* _MATERIAL FOR THIS EXERCISE_

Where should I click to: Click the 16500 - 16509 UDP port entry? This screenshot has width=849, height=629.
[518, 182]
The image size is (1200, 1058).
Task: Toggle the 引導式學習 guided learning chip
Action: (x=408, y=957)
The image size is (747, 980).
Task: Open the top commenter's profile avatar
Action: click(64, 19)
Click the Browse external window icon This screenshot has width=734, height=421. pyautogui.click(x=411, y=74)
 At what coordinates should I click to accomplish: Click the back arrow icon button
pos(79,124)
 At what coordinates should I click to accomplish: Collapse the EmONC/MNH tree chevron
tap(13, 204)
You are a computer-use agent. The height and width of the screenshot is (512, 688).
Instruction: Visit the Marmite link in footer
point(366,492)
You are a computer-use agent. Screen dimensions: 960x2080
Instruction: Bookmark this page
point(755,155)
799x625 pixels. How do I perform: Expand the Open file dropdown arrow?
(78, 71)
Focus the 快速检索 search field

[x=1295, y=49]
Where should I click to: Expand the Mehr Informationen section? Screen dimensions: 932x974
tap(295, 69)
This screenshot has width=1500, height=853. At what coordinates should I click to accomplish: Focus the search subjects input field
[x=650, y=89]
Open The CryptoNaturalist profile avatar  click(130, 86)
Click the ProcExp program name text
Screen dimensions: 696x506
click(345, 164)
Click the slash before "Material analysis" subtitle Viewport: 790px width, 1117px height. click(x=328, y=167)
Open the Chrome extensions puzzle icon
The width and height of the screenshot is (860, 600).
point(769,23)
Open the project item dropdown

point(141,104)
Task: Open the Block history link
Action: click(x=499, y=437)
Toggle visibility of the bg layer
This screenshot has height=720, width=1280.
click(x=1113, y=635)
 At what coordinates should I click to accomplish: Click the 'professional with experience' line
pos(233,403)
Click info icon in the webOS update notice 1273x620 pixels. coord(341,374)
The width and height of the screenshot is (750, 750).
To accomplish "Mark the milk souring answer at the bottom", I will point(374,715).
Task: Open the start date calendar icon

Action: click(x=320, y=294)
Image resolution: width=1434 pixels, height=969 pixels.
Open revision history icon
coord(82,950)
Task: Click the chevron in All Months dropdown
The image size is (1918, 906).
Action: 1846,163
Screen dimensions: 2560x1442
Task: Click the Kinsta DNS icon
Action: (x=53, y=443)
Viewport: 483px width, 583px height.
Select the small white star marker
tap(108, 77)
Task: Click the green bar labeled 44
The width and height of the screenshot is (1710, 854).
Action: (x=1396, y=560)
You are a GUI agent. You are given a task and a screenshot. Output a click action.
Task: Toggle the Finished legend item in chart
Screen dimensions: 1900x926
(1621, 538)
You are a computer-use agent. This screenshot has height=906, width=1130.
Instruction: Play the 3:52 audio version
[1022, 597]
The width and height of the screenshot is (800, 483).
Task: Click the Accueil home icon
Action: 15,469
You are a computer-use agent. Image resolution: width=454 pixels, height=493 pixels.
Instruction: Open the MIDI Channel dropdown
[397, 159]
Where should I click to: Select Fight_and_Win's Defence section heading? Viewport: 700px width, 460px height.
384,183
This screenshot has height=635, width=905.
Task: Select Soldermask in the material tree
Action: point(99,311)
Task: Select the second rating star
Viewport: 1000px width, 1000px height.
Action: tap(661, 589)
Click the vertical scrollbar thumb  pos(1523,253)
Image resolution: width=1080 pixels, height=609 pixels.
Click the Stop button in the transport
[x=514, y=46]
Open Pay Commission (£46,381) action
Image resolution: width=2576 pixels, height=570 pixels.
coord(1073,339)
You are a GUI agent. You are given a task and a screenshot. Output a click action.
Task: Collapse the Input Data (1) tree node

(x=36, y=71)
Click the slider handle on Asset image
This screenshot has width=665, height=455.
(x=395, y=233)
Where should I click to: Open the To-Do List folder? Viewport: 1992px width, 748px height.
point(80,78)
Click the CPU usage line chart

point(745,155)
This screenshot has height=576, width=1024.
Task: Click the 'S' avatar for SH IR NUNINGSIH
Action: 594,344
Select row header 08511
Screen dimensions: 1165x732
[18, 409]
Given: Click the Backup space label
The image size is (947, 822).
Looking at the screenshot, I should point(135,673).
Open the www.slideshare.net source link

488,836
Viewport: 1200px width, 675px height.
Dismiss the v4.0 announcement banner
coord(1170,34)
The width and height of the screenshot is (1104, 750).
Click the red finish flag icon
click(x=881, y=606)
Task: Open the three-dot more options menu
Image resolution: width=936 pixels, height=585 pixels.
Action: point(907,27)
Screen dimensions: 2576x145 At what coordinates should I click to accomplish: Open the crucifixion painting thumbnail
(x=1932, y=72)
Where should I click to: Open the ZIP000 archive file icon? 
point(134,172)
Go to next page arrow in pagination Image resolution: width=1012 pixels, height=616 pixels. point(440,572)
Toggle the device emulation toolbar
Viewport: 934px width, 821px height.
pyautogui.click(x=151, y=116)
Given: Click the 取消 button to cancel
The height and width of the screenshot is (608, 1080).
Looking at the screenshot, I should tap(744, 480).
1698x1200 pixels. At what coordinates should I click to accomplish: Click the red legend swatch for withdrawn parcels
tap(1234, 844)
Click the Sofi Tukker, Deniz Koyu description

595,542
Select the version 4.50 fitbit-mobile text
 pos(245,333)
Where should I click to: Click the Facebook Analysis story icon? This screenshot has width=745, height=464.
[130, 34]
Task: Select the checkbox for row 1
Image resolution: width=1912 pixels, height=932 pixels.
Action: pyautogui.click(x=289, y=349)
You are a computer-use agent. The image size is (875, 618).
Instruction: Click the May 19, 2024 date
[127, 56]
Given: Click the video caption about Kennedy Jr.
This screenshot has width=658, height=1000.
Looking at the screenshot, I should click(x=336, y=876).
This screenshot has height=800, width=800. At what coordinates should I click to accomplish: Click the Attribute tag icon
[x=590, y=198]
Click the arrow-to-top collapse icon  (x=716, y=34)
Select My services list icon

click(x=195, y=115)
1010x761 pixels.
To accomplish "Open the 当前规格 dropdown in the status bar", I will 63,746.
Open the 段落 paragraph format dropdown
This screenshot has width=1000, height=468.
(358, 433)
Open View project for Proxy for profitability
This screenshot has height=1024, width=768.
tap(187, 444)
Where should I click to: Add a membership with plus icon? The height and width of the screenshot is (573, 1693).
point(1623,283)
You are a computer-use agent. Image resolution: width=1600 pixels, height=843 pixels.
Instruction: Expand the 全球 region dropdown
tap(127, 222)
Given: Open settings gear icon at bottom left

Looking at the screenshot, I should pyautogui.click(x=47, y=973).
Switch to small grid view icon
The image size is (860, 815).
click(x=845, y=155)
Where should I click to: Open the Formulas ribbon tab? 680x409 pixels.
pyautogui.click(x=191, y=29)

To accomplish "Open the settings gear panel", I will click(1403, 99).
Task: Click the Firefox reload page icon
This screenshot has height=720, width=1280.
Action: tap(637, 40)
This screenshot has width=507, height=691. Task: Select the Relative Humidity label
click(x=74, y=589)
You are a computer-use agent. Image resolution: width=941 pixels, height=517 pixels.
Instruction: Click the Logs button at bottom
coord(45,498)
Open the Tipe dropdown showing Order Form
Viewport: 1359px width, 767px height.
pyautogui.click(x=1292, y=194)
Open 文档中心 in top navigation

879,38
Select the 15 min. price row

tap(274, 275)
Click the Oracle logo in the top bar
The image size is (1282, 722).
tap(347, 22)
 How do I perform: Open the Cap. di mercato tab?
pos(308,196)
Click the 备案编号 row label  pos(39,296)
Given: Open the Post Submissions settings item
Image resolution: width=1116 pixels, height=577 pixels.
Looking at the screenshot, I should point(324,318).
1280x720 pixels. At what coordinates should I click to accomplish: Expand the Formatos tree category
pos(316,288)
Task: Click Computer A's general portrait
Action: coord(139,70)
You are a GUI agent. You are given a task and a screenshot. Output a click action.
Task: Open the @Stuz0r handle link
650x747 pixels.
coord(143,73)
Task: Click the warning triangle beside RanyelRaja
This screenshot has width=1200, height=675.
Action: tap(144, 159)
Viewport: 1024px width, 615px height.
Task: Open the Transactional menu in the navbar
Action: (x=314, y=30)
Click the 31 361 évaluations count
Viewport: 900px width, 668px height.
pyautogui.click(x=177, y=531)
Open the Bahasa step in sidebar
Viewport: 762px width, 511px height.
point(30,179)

* _EXERCISE GOAL_
Set down each line from the line containing "Click the 31 361 évaluations count" through the final line of the data, exactly and with nothing added.

* _RESULT FOR THIS EXERCISE_
Click the 31 361 évaluations count
Viewport: 900px width, 668px height.
pyautogui.click(x=177, y=531)
Open the Bahasa step in sidebar
Viewport: 762px width, 511px height.
point(30,179)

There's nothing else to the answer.